*BRIEF*
Format every line of the rows below as a JSON list of strings, one string per line. Leave out blank lines.

(Recorded data)
====================
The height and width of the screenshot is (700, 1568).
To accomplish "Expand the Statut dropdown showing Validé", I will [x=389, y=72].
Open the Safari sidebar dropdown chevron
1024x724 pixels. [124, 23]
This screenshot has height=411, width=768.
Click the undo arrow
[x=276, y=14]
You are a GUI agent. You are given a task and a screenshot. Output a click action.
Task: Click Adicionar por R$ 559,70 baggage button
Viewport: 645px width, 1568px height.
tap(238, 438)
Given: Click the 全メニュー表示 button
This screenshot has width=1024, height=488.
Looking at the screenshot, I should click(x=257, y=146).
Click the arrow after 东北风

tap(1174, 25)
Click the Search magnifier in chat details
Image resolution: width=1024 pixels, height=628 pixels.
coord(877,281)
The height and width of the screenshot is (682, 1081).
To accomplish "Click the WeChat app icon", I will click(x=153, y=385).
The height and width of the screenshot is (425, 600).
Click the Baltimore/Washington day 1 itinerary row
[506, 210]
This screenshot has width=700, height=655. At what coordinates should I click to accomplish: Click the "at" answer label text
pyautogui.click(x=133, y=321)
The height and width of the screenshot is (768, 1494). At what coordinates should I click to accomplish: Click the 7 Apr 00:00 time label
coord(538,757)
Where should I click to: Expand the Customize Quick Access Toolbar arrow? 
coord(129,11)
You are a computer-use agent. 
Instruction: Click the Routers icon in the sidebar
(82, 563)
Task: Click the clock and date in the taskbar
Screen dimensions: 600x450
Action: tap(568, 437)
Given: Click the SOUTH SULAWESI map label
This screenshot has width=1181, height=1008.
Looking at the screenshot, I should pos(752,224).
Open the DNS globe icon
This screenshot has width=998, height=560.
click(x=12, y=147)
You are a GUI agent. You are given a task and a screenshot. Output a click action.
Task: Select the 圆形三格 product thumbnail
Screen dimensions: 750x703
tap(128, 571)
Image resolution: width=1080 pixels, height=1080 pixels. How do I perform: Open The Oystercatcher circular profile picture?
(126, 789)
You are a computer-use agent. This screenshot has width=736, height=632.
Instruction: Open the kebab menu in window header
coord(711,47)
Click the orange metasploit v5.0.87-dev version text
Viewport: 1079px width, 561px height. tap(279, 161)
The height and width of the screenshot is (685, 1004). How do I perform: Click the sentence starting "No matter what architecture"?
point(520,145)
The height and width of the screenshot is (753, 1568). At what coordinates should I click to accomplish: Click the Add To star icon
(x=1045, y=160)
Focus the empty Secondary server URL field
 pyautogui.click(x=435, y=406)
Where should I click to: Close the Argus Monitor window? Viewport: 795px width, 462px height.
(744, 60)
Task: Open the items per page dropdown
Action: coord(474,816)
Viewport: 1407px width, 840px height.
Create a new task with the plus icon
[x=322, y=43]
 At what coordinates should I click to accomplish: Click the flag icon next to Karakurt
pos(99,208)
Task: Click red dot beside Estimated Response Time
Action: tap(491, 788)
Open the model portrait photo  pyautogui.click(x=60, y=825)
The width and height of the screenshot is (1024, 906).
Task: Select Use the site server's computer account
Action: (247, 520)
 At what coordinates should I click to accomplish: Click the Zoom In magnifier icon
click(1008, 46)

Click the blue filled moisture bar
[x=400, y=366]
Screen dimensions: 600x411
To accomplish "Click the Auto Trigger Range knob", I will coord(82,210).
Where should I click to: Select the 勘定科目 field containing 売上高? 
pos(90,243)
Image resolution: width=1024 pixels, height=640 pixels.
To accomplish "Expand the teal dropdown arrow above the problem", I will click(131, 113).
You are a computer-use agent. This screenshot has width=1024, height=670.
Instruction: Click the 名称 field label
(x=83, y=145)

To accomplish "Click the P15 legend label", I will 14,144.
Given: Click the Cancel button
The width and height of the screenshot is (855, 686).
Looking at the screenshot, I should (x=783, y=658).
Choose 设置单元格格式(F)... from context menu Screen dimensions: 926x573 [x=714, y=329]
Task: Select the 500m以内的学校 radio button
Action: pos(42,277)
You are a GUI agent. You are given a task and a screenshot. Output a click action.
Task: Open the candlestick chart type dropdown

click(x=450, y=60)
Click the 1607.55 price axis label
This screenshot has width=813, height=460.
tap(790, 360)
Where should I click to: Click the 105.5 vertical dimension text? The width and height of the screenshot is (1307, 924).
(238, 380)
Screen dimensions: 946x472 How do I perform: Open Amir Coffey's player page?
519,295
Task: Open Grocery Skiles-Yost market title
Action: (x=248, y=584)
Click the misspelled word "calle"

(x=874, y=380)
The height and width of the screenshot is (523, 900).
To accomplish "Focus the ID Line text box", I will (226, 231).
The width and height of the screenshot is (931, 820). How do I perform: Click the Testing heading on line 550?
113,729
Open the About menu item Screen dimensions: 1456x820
====================
*RESULT OF THIS TASK*
[
  "The height and width of the screenshot is (700, 1568).",
  "To accomplish \"Expand the Statut dropdown showing Validé\", I will [x=389, y=72].",
  "Open the Safari sidebar dropdown chevron",
  "1024x724 pixels. [124, 23]",
  "This screenshot has height=411, width=768.",
  "Click the undo arrow",
  "[x=276, y=14]",
  "You are a GUI agent. You are given a task and a screenshot. Output a click action.",
  "Task: Click Adicionar por R$ 559,70 baggage button",
  "Viewport: 645px width, 1568px height.",
  "tap(238, 438)",
  "Given: Click the 全メニュー表示 button",
  "This screenshot has width=1024, height=488.",
  "Looking at the screenshot, I should click(x=257, y=146).",
  "Click the arrow after 东北风",
  "tap(1174, 25)",
  "Click the Search magnifier in chat details",
  "Image resolution: width=1024 pixels, height=628 pixels.",
  "coord(877,281)",
  "The height and width of the screenshot is (682, 1081).",
  "To accomplish \"Click the WeChat app icon\", I will click(x=153, y=385).",
  "The height and width of the screenshot is (425, 600).",
  "Click the Baltimore/Washington day 1 itinerary row",
  "[506, 210]",
  "This screenshot has width=700, height=655. At what coordinates should I click to accomplish: Click the \"at\" answer label text",
  "pyautogui.click(x=133, y=321)",
  "The height and width of the screenshot is (768, 1494). At what coordinates should I click to accomplish: Click the 7 Apr 00:00 time label",
  "coord(538,757)",
  "Where should I click to: Expand the Customize Quick Access Toolbar arrow? ",
  "coord(129,11)",
  "You are a computer-use agent. ",
  "Instruction: Click the Routers icon in the sidebar",
  "(82, 563)",
  "Task: Click the clock and date in the taskbar",
  "Screen dimensions: 600x450",
  "Action: tap(568, 437)",
  "Given: Click the SOUTH SULAWESI map label",
  "This screenshot has width=1181, height=1008.",
  "Looking at the screenshot, I should pos(752,224).",
  "Open the DNS globe icon",
  "This screenshot has width=998, height=560.",
  "click(x=12, y=147)",
  "You are a GUI agent. You are given a task and a screenshot. Output a click action.",
  "Task: Select the 圆形三格 product thumbnail",
  "Screen dimensions: 750x703",
  "tap(128, 571)",
  "Image resolution: width=1080 pixels, height=1080 pixels. How do I perform: Open The Oystercatcher circular profile picture?",
  "(126, 789)",
  "You are a computer-use agent. This screenshot has width=736, height=632.",
  "Instruction: Open the kebab menu in window header",
  "coord(711,47)",
  "Click the orange metasploit v5.0.87-dev version text",
  "Viewport: 1079px width, 561px height. tap(279, 161)",
  "The height and width of the screenshot is (685, 1004). How do I perform: Click the sentence starting \"No matter what architecture\"?",
  "point(520,145)",
  "The height and width of the screenshot is (753, 1568). At what coordinates should I click to accomplish: Click the Add To star icon",
  "(x=1045, y=160)",
  "Focus the empty Secondary server URL field",
  " pyautogui.click(x=435, y=406)",
  "Where should I click to: Close the Argus Monitor window? Viewport: 795px width, 462px height.",
  "(744, 60)",
  "Task: Open the items per page dropdown",
  "Action: coord(474,816)",
  "Viewport: 1407px width, 840px height.",
  "Create a new task with the plus icon",
  "[x=322, y=43]",
  " At what coordinates should I click to accomplish: Click the flag icon next to Karakurt",
  "pos(99,208)",
  "Task: Click red dot beside Estimated Response Time",
  "Action: tap(491, 788)",
  "Open the model portrait photo  pyautogui.click(x=60, y=825)",
  "The width and height of the screenshot is (1024, 906).",
  "Task: Select Use the site server's computer account",
  "Action: (247, 520)",
  " At what coordinates should I click to accomplish: Click the Zoom In magnifier icon",
  "click(1008, 46)",
  "Click the blue filled moisture bar",
  "[x=400, y=366]",
  "Screen dimensions: 600x411",
  "To accomplish \"Click the Auto Trigger Range knob\", I will coord(82,210).",
  "Where should I click to: Select the 勘定科目 field containing 売上高? ",
  "pos(90,243)",
  "Image resolution: width=1024 pixels, height=640 pixels.",
  "To accomplish \"Expand the teal dropdown arrow above the problem\", I will click(131, 113).",
  "You are a computer-use agent. This screenshot has width=1024, height=670.",
  "Instruction: Click the 名称 field label",
  "(x=83, y=145)",
  "To accomplish \"Click the P15 legend label\", I will 14,144.",
  "Given: Click the Cancel button",
  "The width and height of the screenshot is (855, 686).",
  "Looking at the screenshot, I should (x=783, y=658).",
  "Choose 设置单元格格式(F)... from context menu Screen dimensions: 926x573 [x=714, y=329]",
  "Task: Select the 500m以内的学校 radio button",
  "Action: pos(42,277)",
  "You are a GUI agent. You are given a task and a screenshot. Output a click action.",
  "Task: Open the candlestick chart type dropdown",
  "click(x=450, y=60)",
  "Click the 1607.55 price axis label",
  "This screenshot has width=813, height=460.",
  "tap(790, 360)",
  "Where should I click to: Click the 105.5 vertical dimension text? The width and height of the screenshot is (1307, 924).",
  "(238, 380)",
  "Screen dimensions: 946x472 How do I perform: Open Amir Coffey's player page?",
  "519,295",
  "Task: Open Grocery Skiles-Yost market title",
  "Action: (x=248, y=584)",
  "Click the misspelled word \"calle\"",
  "(x=874, y=380)",
  "The height and width of the screenshot is (523, 900).",
  "To accomplish \"Focus the ID Line text box\", I will (226, 231).",
  "The width and height of the screenshot is (931, 820). How do I perform: Click the Testing heading on line 550?",
  "113,729",
  "Open the About menu item Screen dimensions: 1456x820"
]